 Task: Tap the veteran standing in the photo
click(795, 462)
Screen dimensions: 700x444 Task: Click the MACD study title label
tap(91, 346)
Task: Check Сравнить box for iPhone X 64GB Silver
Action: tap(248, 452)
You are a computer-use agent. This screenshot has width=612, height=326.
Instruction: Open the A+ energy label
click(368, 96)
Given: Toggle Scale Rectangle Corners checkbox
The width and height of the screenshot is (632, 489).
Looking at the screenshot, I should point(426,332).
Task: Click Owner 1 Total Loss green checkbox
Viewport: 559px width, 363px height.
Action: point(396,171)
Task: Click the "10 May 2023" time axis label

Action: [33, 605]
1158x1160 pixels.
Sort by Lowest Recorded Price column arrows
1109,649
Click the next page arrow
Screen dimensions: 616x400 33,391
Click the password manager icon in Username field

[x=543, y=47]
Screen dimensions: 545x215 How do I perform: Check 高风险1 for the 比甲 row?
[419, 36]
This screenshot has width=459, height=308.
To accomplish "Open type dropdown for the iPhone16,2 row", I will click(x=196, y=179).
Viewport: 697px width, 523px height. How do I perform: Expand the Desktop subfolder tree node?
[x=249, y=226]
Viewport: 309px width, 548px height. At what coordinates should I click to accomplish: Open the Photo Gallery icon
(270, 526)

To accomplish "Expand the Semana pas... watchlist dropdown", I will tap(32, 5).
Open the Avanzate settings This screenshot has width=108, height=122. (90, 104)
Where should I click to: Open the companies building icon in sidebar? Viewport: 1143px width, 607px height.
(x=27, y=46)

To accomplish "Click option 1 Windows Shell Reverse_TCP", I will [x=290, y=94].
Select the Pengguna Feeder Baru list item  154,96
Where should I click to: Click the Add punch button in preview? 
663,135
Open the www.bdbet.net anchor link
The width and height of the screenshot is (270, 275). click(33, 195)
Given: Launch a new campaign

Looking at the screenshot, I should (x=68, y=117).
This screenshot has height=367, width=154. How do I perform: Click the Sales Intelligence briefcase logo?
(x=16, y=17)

━━━━━━━━━━━━━━━━

§ **Exercise requirements**
The lines to copy are those above that contain the string "checkbox".

§ **Worked solution**
Given: Toggle Scale Rectangle Corners checkbox
Task: Click Owner 1 Total Loss green checkbox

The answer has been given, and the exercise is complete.